Scammers Invoke “No Such Agency” in latest spear phish

Finally! I can post a quick update without my usual “opinions are my own, this has nothing to do with my job” etc. disclaimer.

This actually DID come out of my workaday life, but I thought I’d share it here too.  We just posted on the Cyveillance blog about a new phishing attack that invokes both the NSA and the recent punking of RSA’s ubiquitous two-factor authentication tokens.  What I like about this one is it is a nearly perfect example of what Terry Gudaitis, James Carnall and I have been teaching in our Cyber Safety courses for years now.

Going back to On Rhetoric, my man Aristotle basically codified three ways you can manipulate people into doing what you want.  He called them Ethos, Pathos and Logos.  Given the head-tilt-blank-stare one usually gets referencing the classics these days, we now put them on slides as “invoking authority”, “leveraging emotions” and “manipulating verifiable facts or logic” to get someone to do what you want.  When you do it over a phone or computer, it’s called Social Engineering and it’s what I spend most of my days thinking about.

I like this particular example (and by like I mean I can admire the quality of their craft while still wishing the Phishers a cold small room in a ‘pestilential prison with a life-long lock’) because it so artfully blends these three levers of manipulation and as such is a nice representation of how deeply spear-phishers understand the psychology of social engineering users.

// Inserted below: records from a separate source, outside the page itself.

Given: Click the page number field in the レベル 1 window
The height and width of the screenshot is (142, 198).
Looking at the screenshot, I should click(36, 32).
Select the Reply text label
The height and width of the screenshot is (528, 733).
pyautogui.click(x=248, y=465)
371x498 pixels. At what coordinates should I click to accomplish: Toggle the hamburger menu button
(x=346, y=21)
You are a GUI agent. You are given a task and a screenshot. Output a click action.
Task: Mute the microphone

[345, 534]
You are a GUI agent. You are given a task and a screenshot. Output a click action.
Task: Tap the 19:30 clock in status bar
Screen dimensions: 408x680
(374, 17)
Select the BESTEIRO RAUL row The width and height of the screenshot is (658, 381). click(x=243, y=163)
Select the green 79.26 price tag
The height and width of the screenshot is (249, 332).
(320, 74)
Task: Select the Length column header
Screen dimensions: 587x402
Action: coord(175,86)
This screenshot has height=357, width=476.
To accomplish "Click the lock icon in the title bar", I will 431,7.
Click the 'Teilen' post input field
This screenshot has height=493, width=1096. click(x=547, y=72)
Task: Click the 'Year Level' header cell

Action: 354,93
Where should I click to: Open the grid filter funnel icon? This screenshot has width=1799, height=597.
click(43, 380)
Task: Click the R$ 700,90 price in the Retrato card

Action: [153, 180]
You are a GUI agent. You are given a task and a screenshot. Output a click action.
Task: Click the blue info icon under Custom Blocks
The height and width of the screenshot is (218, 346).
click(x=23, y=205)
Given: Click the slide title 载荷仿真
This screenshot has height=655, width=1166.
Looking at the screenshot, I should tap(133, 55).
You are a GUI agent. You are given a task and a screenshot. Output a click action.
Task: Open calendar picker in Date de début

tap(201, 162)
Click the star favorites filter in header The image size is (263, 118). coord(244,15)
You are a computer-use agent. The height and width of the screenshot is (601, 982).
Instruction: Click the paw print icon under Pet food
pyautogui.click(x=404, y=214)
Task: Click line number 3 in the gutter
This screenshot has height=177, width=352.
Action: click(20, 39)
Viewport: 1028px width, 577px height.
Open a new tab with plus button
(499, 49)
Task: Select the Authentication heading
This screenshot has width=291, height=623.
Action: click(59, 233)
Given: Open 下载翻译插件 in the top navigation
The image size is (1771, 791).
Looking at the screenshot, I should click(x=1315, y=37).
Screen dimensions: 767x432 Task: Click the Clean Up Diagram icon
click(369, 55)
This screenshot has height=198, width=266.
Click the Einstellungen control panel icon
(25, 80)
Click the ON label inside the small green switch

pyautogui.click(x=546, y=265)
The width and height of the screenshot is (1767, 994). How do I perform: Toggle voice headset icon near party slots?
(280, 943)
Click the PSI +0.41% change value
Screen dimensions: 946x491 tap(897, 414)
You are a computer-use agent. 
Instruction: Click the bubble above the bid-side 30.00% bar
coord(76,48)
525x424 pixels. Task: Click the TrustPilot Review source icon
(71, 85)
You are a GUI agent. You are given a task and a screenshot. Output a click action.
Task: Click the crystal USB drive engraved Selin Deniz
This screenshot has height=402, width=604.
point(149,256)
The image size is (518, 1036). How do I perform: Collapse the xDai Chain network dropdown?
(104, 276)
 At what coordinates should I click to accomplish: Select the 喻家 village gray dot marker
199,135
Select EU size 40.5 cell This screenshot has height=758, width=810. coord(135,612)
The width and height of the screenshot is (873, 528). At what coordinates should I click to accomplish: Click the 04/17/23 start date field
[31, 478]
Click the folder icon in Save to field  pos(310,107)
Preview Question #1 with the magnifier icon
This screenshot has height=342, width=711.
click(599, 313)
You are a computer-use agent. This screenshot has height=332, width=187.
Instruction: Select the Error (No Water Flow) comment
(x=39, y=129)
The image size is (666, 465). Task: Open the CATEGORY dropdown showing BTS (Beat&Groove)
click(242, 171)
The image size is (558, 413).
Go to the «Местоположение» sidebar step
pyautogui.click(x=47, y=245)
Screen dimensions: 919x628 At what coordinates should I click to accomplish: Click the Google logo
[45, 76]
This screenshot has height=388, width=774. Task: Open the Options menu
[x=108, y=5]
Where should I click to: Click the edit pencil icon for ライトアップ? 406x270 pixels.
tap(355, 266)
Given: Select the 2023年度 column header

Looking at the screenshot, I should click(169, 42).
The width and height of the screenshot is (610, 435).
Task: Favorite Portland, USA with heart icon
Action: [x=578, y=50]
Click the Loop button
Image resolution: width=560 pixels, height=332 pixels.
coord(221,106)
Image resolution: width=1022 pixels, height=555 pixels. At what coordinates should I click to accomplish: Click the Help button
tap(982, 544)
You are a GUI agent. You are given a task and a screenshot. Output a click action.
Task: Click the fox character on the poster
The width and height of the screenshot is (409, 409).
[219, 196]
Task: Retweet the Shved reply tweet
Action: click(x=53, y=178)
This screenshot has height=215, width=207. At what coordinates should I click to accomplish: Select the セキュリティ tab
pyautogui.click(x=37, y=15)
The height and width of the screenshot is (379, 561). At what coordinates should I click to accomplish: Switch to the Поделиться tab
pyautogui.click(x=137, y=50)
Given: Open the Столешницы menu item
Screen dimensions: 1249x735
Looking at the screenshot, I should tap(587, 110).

It invokes the authority of a respected and mysterious government agency (Ethos), it uses fear of being hacked or getting “in trouble” at work to prompt action (Pathos), and it takes advantage of current events in the form of the widely reported (i.e. verifiable fact) and recent RSA token hack (Logos).  This is a potent cocktail of logic, emotion and authority to manipulate the user into a desired action, and is typical of today’s advanced Phishers.